#### TASK DETAILS
Recast the entries, from the line with "Task: Switch to" through the end of the entries, as a Markdown table with the columns Row and Text. Skip blank lines and leave the pictures out.

--------------------------------

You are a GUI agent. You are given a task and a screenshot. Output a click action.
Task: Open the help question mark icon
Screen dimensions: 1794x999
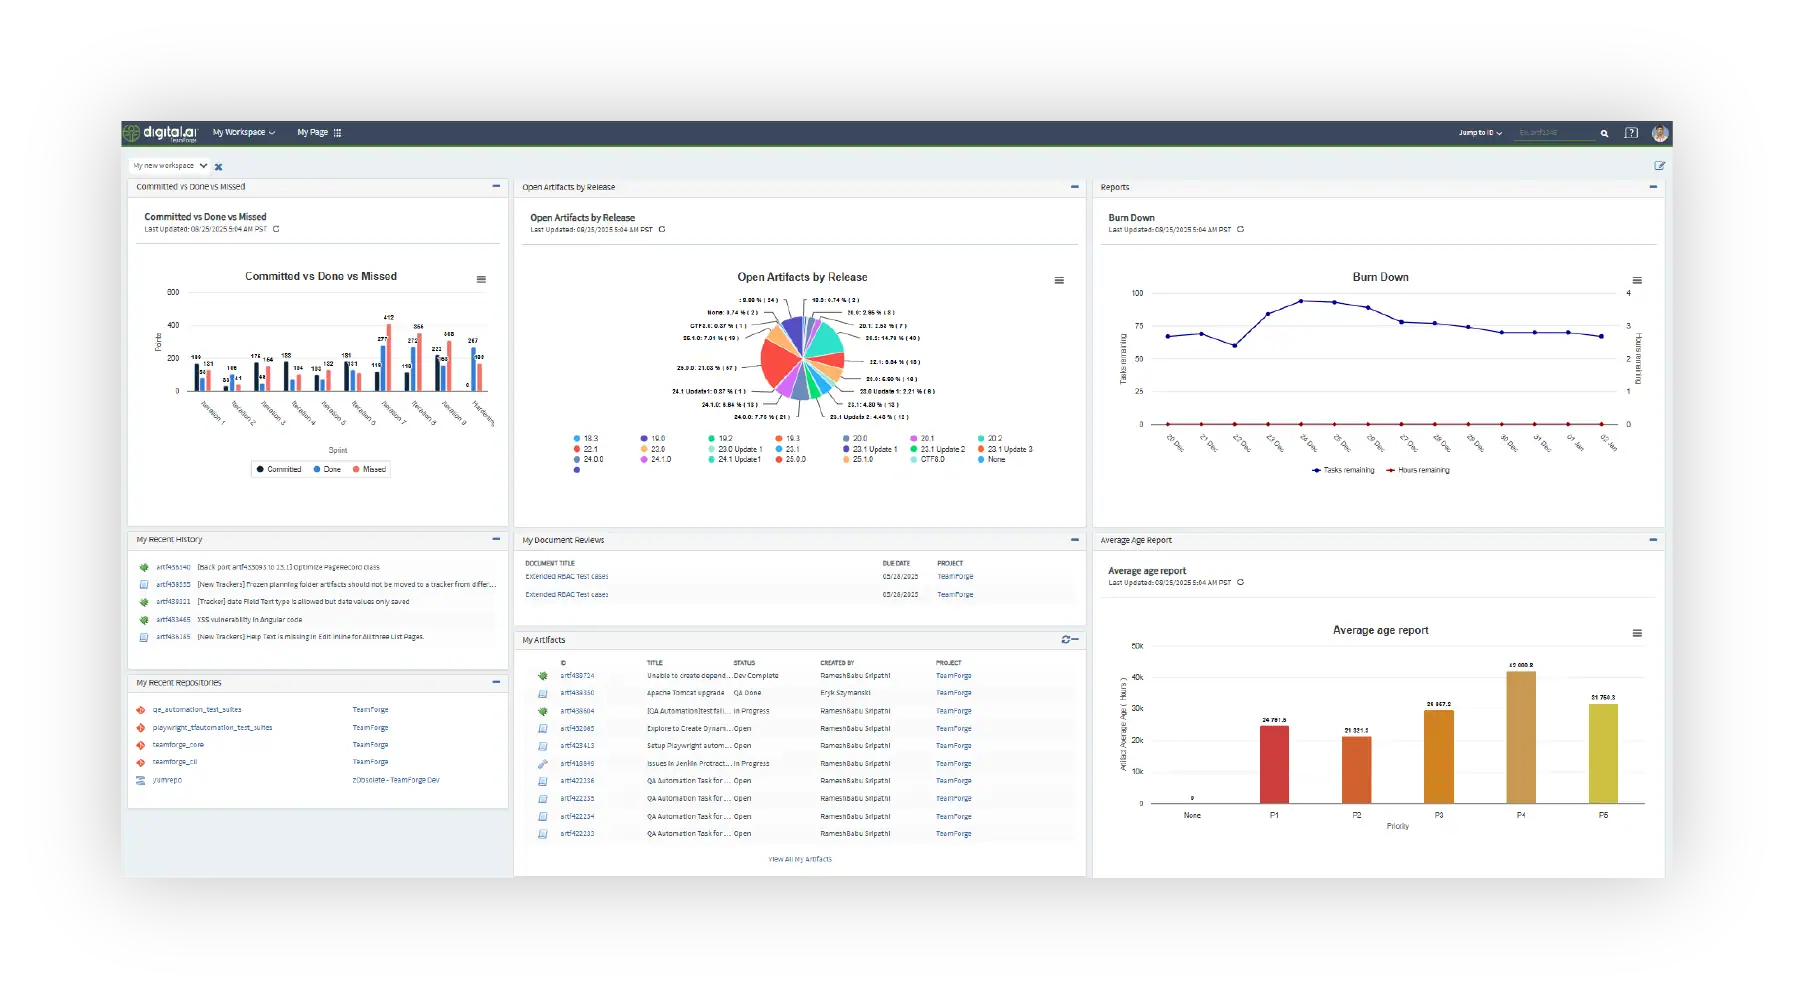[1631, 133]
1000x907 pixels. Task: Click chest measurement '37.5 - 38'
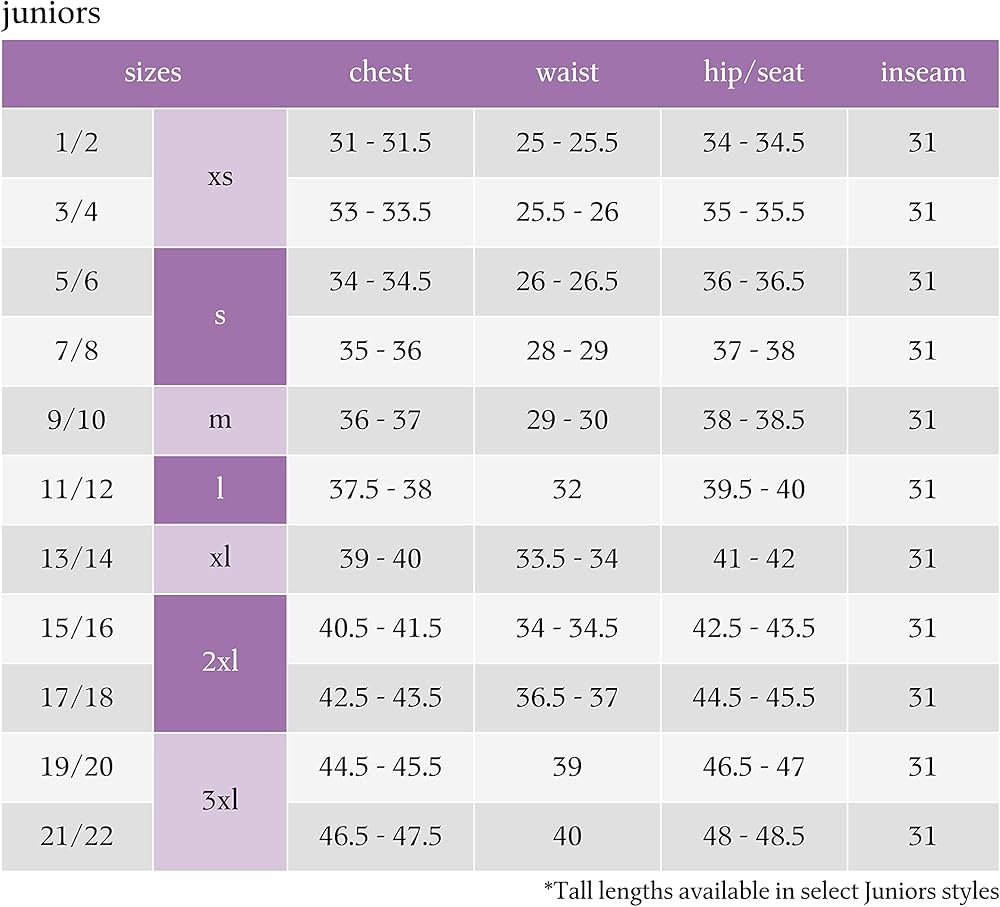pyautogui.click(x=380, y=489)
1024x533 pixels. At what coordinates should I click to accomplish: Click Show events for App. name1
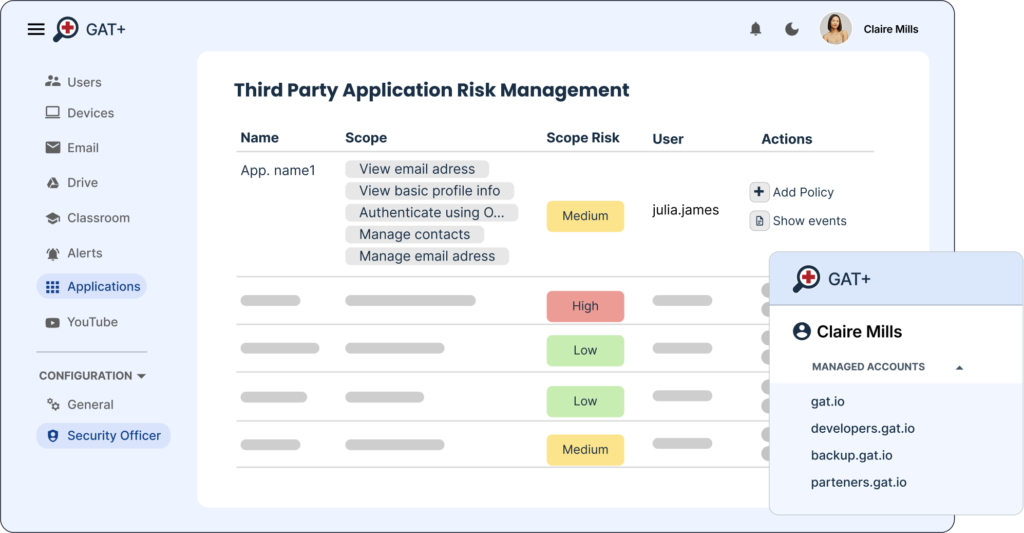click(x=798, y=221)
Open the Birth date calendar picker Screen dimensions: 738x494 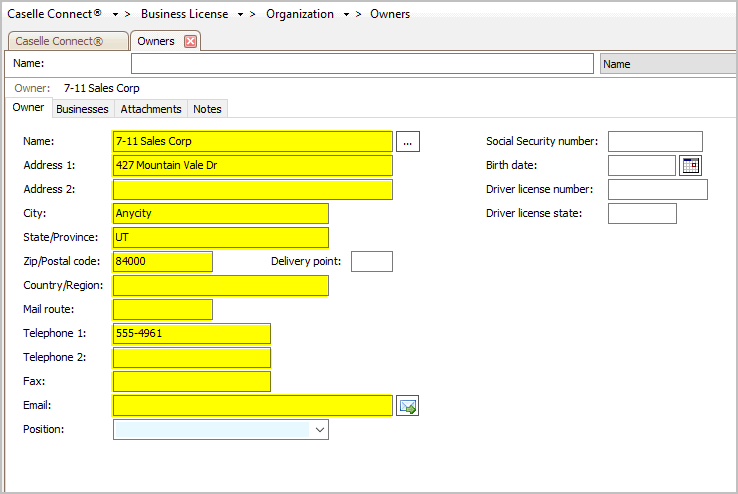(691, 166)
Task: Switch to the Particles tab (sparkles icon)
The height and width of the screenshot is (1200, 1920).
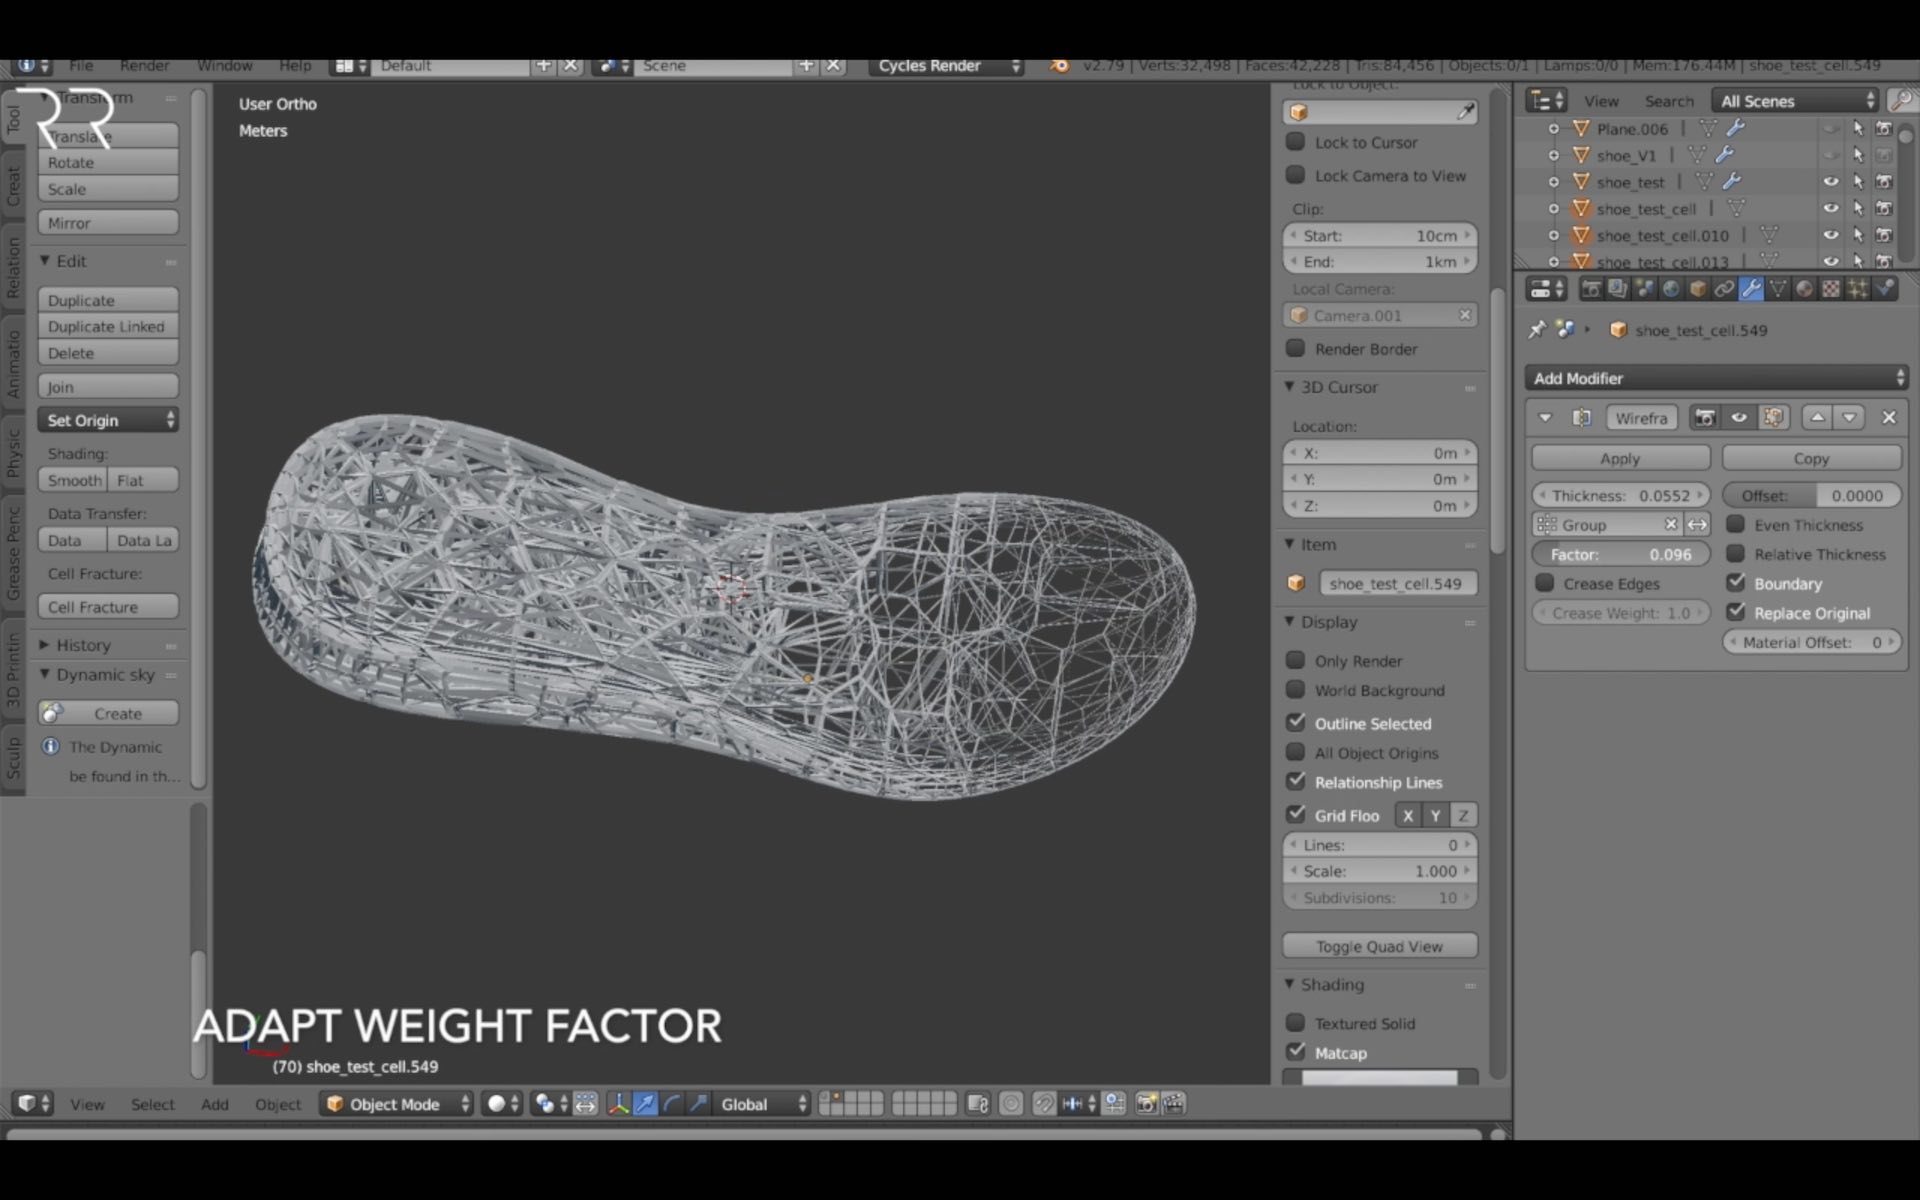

--------------------------------

#### ANSWER BELOW
| Row | Text |
|---|---|
| 1 | Task: Switch to the Particles tab (sparkles icon) |
| 2 | The height and width of the screenshot is (1200, 1920). |